This is the story of UniMind — a student-facing mental-health chatbot we built at the University of Northampton. As part of our second-year group project module, we were given two main objectives:
It began as a rule-driven RASA assistant and grew into a safety-first, multi-agent AI that plans the conversation before it speaks.
University counselling teams work incredibly hard — and they’re also at capacity. Our goal with UniMind was not to replace clinicians but to offer safe, 24/7 first-line support that complements existing services and seamlessly routes students to real help. The final system hits those targets across multiple metrics — including layered crisis detection with ~99.99% reliability (internal) (100% on our scenario set; ≥99.9% with a single-provider outage; ~99% worst-case local fallback), 8.2/10 satisfaction, and an ~89% cost reduction.

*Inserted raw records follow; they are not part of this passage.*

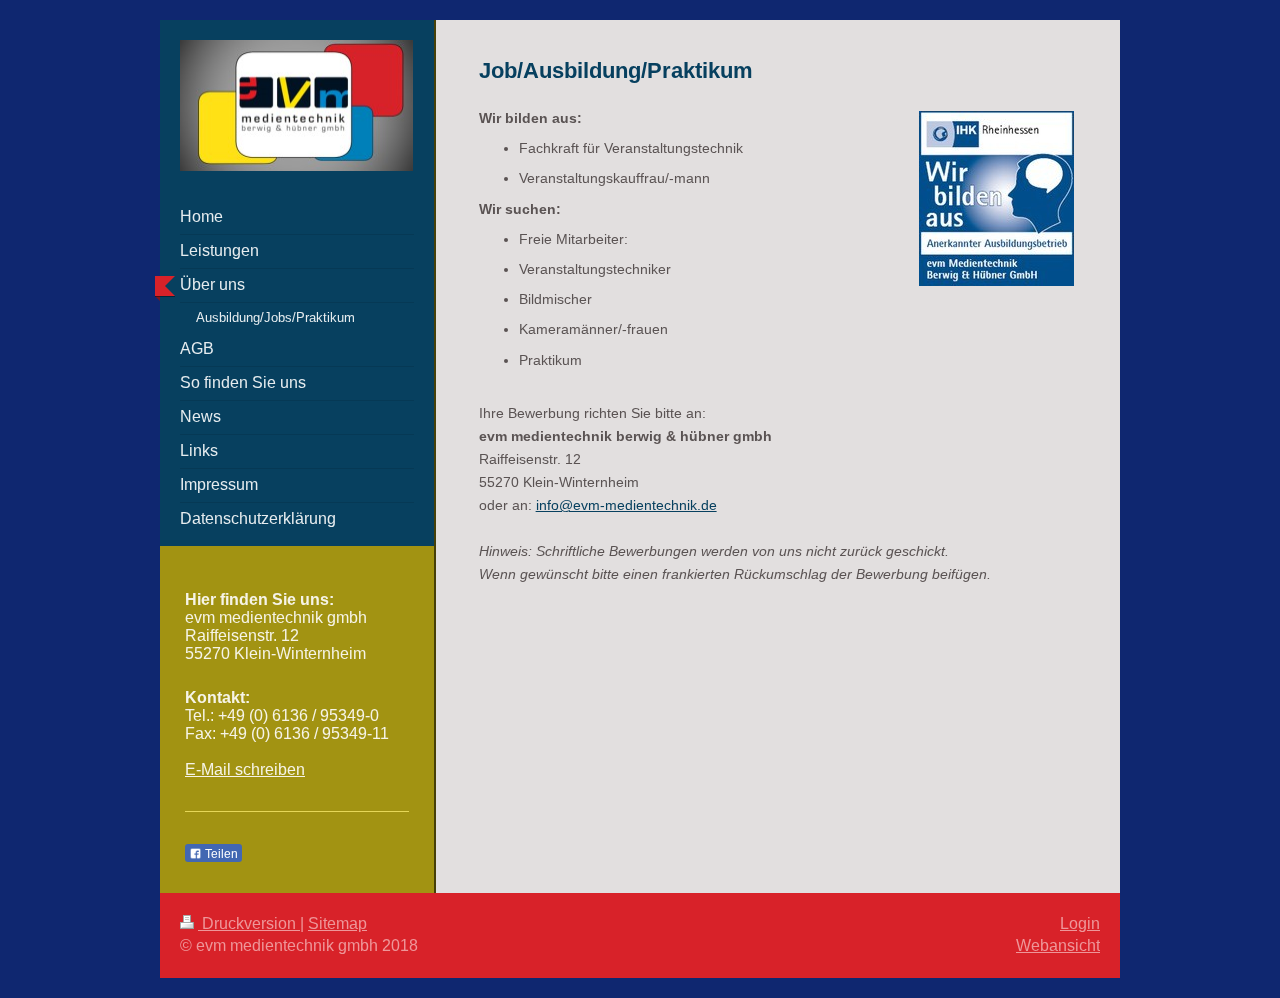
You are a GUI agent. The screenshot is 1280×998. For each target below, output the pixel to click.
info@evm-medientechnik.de (626, 505)
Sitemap (337, 923)
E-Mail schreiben (245, 769)
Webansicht (1058, 945)
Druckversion (249, 923)
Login (1080, 923)
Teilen (220, 854)
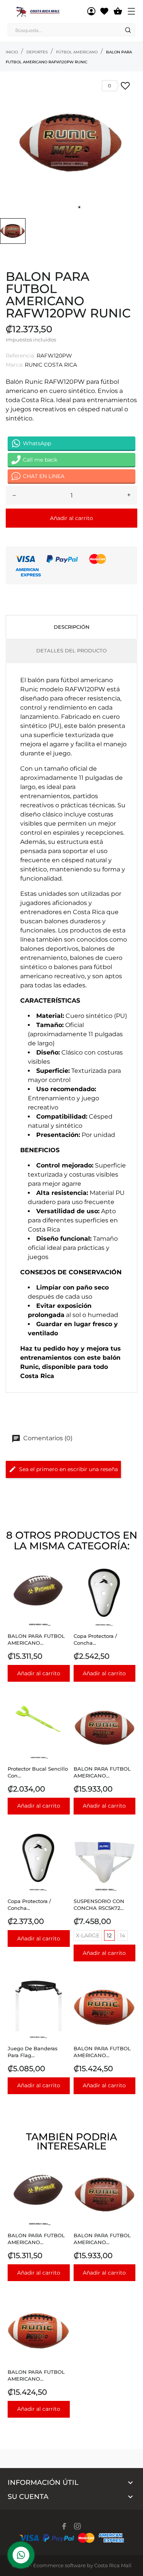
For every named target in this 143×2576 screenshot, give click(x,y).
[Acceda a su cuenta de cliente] (91, 11)
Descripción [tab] (72, 627)
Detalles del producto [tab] (71, 650)
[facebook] (64, 2526)
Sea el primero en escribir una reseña (68, 1469)
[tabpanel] (71, 142)
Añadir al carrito (71, 518)
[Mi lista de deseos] (104, 11)
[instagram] (77, 2526)
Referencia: (20, 355)
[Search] (127, 30)
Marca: (14, 364)
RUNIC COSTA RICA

We began with a conventional RASA stack and built a deep intent hierarchy (200+ intents) with stories covering crisis indicators, academic stress, finances, relationships and campus services. In controlled tests we reached 100% story-level accuracy, but real-input intent classification averaged ~5.24%, a critical limitation for this domain.
We rebuilt UniMind as a three-agent therapeutic architecture:
| Agent | Primary Function | Technology | Input | Output |
|---|---|---|---|---|
| PSY-OVERSEER-1 | Strategic Planning | Gemini 2.0 Flash | User conversation + context | Therapeutic plan steps |
| PSY-OVERSEER-2 | Tactical Guidance | Integrated | Plan step + user state | Response guidance |
| PSY_mini | Conversation Execution | Psychotherapy-LLM (8B) | Guidance + user message | Empathetic response |
| RESOURCES_assist | University Integration | OpenAI Assistant API | Conversation content | UON resources |
We curated therapist dialogues and mental-health Q&A from public datasets, cleaned for student themes. Cleaned CSVs drive prompt design, evaluation scenarios and guidance structure.
A strict system prompt set a warm persona, kept replies short and added a safety override for crisis language. An action threshold delayed concrete skills/advice until sufficient understanding.
Evaluation covered quantitative and qualitative signals across internal sessions, a public demo, and external participants. Reliability and performance summaries are detailed in the technical report.
We first analysed Kaggle‑curated conversations and used an LLM scorer to rank micro‑elements (validation, reflection, open question, psychoeducation→application, tone, list‑avoidance). Those insights seeded our initial system prompt and micro‑structure before iterative evaluation and tuning.
We chose this quantifiable route so changes could be defended with data rather than handcrafted rules. Using base data comparisons (original therapy vs student responses) and the exported metrics (results.json, student_results.json), we targeted the upper quartile for human‑likeness and tone, then encoded the highest‑impact micro‑elements into guidance. See analysis assets in the repo’s Analysis_of_Test_Cycles.
Short therapy‑style test sessions provided qualitative checks on warmth, brevity and progression, plus safety behaviour under crisis language. We used these logs and reports to refine style guards, the action threshold and plan transitions. Session artefacts live in experiments/therapy_sessions and the framework notes in psychocounsel_testing_framework.md.
| Type | Detail |
|---|---|
| Strength | Multi‑layer crisis safety (deterministic crisis copy + layered detection); warm, concise tone with structured micro‑moves (validate → reflect → single open question → optional psychoeducation‑to‑application); clear plan stages; UON resource integration. |
| Strength | Neutral, jargon‑free language aiding inclusivity; consistent structure reduces ad‑hoc bias; explicit safety overrides. |
| Weakness | UK/UON‑centric resources by default; needs broader localisation for non‑UK contexts and international students (including crisis lines and services). |
| Weakness | Prompts lack explicit cultural‑sensitivity cues; missing gentle checks for cultural/identity context when relevant. |
| Weakness | Occasional edge‑case tone misreads (e.g., “disrespectful” perception) and handling of abrupt topic shifts; plan‑alignment smoothing needed. |
See supporting analyses: Model_Bias_Analysis.md, Model_Inclusivity_Analysis.md, and Therapy_Session_Summary.md.
Earlier demo-day numbers (~9s average response and RASA limits) explain the pivot. Current stack returns ~2.5s on warm paths while preserving safety.